■ YOUR INSTRUCTIONS: Go through the data and count the lines holding the string "input". Write only the number.

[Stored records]
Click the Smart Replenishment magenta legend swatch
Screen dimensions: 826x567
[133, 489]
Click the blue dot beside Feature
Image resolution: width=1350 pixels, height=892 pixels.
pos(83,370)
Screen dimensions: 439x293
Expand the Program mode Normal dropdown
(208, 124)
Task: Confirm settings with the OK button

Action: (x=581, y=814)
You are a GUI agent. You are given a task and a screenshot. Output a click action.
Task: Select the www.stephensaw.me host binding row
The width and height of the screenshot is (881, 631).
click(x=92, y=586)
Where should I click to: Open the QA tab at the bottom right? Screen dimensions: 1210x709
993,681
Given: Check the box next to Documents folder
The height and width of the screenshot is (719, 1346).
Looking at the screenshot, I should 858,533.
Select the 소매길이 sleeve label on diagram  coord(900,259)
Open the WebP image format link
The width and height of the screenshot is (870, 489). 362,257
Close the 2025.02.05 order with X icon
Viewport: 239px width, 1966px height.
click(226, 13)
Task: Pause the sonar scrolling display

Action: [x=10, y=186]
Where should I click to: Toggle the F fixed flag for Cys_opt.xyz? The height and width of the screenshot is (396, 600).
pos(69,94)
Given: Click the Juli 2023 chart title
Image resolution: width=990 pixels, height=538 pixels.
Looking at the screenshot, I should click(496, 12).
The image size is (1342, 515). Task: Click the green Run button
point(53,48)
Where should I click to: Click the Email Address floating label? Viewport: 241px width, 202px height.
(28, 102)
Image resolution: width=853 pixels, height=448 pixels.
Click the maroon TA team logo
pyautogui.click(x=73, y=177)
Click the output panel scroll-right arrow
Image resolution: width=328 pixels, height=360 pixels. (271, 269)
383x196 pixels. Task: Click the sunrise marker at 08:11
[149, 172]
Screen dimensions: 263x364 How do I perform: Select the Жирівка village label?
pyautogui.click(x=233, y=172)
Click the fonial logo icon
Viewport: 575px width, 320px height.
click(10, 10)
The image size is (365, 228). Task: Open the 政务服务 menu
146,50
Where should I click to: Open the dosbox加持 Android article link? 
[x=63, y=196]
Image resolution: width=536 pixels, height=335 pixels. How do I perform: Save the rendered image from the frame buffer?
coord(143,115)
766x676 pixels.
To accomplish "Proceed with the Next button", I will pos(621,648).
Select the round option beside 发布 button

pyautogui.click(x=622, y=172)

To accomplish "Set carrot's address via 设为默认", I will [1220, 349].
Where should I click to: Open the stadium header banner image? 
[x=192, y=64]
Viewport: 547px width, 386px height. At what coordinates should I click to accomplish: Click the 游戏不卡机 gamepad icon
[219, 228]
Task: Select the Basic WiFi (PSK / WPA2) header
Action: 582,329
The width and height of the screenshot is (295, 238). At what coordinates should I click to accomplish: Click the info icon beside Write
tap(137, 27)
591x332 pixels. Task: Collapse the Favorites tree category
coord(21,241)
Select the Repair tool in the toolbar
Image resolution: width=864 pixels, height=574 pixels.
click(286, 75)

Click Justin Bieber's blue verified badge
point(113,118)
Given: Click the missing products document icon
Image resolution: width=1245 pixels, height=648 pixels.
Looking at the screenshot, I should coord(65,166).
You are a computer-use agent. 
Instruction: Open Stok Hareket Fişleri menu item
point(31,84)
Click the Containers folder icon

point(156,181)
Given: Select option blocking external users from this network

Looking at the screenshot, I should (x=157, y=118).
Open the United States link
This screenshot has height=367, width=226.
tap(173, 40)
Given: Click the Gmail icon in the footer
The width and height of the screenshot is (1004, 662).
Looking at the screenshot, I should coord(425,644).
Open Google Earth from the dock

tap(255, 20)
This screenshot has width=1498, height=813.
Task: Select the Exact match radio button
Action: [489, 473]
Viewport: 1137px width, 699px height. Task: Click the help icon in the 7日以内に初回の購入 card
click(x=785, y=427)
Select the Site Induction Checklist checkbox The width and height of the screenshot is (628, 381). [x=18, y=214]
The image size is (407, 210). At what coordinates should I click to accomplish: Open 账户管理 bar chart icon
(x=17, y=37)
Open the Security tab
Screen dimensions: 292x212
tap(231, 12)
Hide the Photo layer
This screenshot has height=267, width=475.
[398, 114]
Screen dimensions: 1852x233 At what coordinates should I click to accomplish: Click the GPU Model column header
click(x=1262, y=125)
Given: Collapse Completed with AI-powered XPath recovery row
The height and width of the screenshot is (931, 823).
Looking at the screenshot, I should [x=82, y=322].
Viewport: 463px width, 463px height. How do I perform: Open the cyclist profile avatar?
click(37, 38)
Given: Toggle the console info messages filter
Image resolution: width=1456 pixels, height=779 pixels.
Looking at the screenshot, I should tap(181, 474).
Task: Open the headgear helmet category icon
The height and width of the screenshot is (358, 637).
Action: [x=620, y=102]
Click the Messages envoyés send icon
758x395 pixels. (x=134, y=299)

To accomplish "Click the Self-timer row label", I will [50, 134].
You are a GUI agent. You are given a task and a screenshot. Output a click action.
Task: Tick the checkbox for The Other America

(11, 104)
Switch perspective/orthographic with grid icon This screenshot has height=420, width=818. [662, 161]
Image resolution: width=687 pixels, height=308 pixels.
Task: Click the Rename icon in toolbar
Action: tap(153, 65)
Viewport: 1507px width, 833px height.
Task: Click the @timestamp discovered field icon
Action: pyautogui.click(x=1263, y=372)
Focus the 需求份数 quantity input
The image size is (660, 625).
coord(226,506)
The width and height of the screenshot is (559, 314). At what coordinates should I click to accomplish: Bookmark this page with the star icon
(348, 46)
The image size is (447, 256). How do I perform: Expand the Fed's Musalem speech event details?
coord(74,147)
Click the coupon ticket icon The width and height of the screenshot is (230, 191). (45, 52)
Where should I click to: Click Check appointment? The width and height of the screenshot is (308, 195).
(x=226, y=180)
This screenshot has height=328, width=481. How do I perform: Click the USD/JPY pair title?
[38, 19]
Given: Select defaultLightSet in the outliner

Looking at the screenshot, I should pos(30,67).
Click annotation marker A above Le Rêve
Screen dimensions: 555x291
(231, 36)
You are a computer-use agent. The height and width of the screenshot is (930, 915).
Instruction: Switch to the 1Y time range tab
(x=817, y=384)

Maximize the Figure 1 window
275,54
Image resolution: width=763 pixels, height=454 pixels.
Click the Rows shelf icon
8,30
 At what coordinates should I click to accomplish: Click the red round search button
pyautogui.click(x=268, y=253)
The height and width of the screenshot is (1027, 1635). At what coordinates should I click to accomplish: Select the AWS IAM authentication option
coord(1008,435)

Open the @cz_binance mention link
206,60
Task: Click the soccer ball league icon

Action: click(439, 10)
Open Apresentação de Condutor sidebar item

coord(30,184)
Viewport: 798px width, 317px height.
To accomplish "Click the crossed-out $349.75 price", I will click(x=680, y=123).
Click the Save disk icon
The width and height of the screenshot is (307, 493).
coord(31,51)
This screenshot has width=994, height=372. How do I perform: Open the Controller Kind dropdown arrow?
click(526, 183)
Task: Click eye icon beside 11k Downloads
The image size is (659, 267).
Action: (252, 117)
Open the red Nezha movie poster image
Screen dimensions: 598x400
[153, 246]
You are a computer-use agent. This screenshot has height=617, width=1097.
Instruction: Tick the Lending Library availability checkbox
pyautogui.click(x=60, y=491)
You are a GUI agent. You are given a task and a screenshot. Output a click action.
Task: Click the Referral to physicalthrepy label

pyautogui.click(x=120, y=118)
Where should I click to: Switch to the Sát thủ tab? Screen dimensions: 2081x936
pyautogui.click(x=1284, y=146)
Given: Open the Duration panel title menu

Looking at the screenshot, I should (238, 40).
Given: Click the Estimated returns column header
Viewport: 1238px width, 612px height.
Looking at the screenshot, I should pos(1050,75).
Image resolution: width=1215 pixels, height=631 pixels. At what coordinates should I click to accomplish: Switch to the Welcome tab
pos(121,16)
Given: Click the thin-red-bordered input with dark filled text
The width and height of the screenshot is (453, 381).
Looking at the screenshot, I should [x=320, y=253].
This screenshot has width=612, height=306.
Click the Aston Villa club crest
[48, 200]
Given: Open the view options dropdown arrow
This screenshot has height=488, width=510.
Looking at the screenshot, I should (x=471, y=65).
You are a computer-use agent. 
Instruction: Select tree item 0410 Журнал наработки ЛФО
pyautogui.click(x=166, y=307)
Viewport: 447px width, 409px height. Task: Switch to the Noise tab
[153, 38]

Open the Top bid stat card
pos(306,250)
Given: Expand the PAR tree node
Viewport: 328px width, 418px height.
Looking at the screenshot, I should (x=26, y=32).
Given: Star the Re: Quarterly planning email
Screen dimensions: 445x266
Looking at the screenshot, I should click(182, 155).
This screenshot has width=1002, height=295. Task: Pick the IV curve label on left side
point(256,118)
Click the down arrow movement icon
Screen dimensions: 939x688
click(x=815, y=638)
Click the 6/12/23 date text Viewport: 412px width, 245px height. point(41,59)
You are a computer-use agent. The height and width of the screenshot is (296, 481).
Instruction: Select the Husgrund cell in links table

■ YOUR RESPONSE: 2